Потом они провожали солнце на балконе. Боль уже утихала, в руках у него был стакан с теплым козьим молоком. Иван находился на верху блаженства.

— Я люблю только определенное кино... Такое, где красивые интерьеры, мягкий климат, роскошная природа — солнце, море, зелень... И среди всего этого происходит драма, раскрываются ужасные тайны, кипят страсти! Или наоборот — когда в суровой обстановке, в грубых декорациях — уют, счастье, сказка... — Варвара пространно, старательно отвечала на его вопрос.

— Любишь контрасты?

— Да. А когда наоборот — не люблю. Потому что тогда получается либо беспросветный мрак, либо розовые сопли.

— Ну а театр тебе чем не угодил?
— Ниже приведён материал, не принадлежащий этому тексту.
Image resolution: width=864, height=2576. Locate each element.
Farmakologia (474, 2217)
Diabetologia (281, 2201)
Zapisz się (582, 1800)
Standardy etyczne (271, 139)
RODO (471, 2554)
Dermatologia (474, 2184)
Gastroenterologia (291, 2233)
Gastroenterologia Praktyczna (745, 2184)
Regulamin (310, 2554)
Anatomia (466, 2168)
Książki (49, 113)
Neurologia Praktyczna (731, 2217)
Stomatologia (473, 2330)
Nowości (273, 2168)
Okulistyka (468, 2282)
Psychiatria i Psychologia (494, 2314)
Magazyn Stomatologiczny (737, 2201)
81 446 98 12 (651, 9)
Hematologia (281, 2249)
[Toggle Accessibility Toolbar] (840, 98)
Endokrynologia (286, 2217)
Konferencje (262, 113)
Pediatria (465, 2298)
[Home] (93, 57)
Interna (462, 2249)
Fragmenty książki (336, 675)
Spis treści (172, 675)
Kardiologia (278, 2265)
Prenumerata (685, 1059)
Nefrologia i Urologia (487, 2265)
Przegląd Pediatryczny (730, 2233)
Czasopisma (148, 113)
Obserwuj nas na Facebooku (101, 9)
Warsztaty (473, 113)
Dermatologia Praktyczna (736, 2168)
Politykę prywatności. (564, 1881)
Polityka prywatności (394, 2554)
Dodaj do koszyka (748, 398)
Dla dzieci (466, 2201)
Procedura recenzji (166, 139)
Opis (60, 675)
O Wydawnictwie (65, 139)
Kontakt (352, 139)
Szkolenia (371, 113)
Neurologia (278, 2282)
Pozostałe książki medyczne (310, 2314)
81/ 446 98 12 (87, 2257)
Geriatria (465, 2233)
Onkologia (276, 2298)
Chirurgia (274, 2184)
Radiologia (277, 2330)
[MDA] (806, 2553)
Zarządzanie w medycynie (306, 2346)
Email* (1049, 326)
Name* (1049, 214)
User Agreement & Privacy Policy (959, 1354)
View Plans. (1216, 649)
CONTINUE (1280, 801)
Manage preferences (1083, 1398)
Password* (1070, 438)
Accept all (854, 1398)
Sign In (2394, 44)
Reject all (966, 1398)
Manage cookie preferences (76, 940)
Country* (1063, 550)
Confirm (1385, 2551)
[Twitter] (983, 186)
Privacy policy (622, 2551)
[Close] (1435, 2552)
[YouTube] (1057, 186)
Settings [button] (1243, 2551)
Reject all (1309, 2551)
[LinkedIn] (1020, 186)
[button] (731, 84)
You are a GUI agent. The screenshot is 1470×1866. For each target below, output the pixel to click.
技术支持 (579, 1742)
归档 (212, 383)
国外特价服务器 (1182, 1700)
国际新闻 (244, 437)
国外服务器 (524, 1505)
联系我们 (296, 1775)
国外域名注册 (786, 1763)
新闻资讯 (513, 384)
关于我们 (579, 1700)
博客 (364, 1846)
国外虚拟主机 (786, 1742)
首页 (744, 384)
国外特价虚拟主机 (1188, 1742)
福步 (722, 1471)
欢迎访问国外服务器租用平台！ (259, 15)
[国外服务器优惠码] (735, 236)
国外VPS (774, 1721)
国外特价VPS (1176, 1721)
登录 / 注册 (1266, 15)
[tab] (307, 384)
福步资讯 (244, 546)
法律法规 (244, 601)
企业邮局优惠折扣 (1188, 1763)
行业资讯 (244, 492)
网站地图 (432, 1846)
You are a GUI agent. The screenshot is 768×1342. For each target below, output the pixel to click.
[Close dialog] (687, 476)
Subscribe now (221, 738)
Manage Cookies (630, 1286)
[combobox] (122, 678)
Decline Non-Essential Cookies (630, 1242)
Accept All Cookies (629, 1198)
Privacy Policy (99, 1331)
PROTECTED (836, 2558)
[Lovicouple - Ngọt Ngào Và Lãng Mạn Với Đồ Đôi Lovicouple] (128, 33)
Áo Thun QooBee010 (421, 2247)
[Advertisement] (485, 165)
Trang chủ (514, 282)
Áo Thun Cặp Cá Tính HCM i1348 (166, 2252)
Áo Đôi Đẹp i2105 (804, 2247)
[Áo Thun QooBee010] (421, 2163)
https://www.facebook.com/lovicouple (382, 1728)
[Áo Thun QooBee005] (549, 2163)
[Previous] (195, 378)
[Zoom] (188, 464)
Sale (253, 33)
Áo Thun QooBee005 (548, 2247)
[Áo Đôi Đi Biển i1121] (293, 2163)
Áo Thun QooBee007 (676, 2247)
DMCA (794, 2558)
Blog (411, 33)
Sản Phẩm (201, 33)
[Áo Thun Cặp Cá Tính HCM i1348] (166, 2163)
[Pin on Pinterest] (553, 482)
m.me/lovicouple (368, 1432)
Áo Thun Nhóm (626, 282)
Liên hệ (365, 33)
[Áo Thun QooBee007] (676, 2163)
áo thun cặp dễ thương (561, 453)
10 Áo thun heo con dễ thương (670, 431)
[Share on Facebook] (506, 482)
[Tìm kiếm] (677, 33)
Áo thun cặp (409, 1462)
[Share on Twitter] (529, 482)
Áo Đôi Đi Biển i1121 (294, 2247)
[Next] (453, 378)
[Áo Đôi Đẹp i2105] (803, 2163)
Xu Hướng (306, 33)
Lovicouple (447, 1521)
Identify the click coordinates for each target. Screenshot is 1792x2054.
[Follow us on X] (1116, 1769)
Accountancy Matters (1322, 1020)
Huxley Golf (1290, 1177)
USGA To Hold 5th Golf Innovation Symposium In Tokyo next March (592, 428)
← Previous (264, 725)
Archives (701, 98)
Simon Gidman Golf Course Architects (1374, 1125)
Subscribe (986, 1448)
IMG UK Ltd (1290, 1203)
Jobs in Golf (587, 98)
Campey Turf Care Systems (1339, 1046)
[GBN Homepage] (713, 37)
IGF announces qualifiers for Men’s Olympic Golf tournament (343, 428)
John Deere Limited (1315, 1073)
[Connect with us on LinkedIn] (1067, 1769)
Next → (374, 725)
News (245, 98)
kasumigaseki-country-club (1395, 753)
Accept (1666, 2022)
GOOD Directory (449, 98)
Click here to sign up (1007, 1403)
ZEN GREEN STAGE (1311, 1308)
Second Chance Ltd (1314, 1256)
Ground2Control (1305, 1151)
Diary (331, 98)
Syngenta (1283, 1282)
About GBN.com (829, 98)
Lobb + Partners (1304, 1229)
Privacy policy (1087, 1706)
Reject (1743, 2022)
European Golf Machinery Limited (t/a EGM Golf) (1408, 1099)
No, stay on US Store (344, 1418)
Театр ты тоже не любишь?

— Любила... когда-то.

— Любила, а теперь не любишь? Почему?

— Сама бы хотела понять причину... Будь я постарше, я бы, наверное, подумала, что дело во мне. Мол, старость пришла, — очарование куда-то делось, и все такое. Но к сожалению, похоже, что дело не в этом.

— А в чем?

— Да кто его знает — в чем?! Вам это лучше знать...

Иван ничего не ответил — он в это время пил молоко. Но брови его удивленно поползли вверх, и тогда она начала объяснять:

— Ну вот, например, как последний раз я пошла в театр: пьеса шикарная, и спектакль прекрасный, я это точно знала — уже давно идет, проверенный... Ну так вот... Играют всего три актера — двое мужчин и одна женщина... Зальчик маленький, спектакль камерный, играют хорошо, не халтурят, хоть уже и не горят... Но от этого не хуже...

— Ну и?

— Ну и... Кончается спектакль — я плачу, потому что невозможно не плакать, многие, смотрю, тоже, овация. Жду, когда выйдут артисты — я больше всего люблю этот момент благодарности... И вдруг...

— Что?

— Понимаешь, начинают нести цветы — прекрасные, свежие, огромными букетами, прямо охапками... И все эти букеты несут какие-то малахольные дикие тетки и дарят одному только артисту.

— У него была главная роль?

— Да в том-то и дело, что нет!

Он молча поднял брови.

— Роли все три одинаковые — все три главные. И играли они одинаково! Даже, по-моему, та актриса — такая маленькая, хрупкая женщина, она играла лучше тех двоих и стояла такая худенькая, такая бледная, выложилась за спектакль так, что я вижу — дрожит... И вот ей и второму актеру кто-то дает, как насмешку, ей-богу, по одному буквально цветочку, а этому все тащат и тащат... А я сижу и жду, что хоть кто-нибудь догадается и подарит ей ну хотя бы один приличный букет... Нет! Я тогда в первый раз пожалела, что не покупаю в театр цветы...

Он переглянулся с Мишкой — тот, видно, тоже с интересом ждал продолжения. И она продолжала:

— И вот — ты не поверишь — с места, что передо мной, поднимается девушка, нормальная с виду, молодая, и поднимает с пола корзину — огромную! Полную чудных белых роз — я аж привстала в надежде... И с трудом тащит ее, кому ты думаешь?.. Ему!!!

Иван захохотал, рискуя облить себя молоком, — с такой забавной злостью она это сказала: «...тащит!», «Ему!!!».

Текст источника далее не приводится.